7. Now I shall consider the last contention that the disciplinary authority, appellate authority and the higher authority did not apply their mind and their orders are not speaking. Ext. P4 order is a speaking order. The Disciplinary Authority had considered the entire matter and passed Ext. P4 order. In Ext. P5 appellate order the punishment was reduced even though finding of guilt by the enquiry officer as well as the disciplinary authority were upheld. Exts. P7 and P9 were passed by the revisional authority agreeing with Ext. P5. Now it is settled law that when disciplinary authority and appellate authority agreed with the finding of the enquiry officer, it is not necessary for giving detailed reasons as to why they agreed with the same, as held by the Apex Court in G.M. (Personnel Wing), Canara Bank and another v.
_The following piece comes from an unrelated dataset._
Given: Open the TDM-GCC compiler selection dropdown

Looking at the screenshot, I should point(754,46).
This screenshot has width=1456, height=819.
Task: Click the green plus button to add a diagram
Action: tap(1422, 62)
Raja Rao (2001 II LLJ 819). See also Ram Kumar v. State of Haryana (111987 Lab IC 1890 SC). 8. There is only limited scope in interfering with disciplinary action. Judicial review cannot be equated with appellate jurisdiction. After considering large number of decisions a Three-Judge Bench of the Apex court in B.C. Chaturvedi v. Union of India ((1995) 6 SCC 749) held as follows : "A review of the above legal position would establish that the disciplinary authority, and on appeal the appellate authority, being fact-finding authorities have exclusive power to consider the evidence with a view to maintain discipline. They are invested with the discretion to impose appropriate punishment keeping in view the magnitude or gravity of the misconduct. The High Court/Tribunal, while exercising the power of judicial review, cannot normally substitute its own conclusion on penalty and impose some other penalty….." The penalty imposed in this case also cannot be said to be shocking . Therefore, on this ground also, I see no reason to interfere with the matter. 9. Petitioner is a member of Police force. Strict discipline is necessary. If he during duty time abuse public, that too after consuming liquor it is a very serious misconduct. Here punishment imposed is only withholding of increments for two years with cumulative effect. I see no ground to interfere with the matter in a proceeding under Article 226 of the constitution of India. The Original Petition is, therefore, dismissed.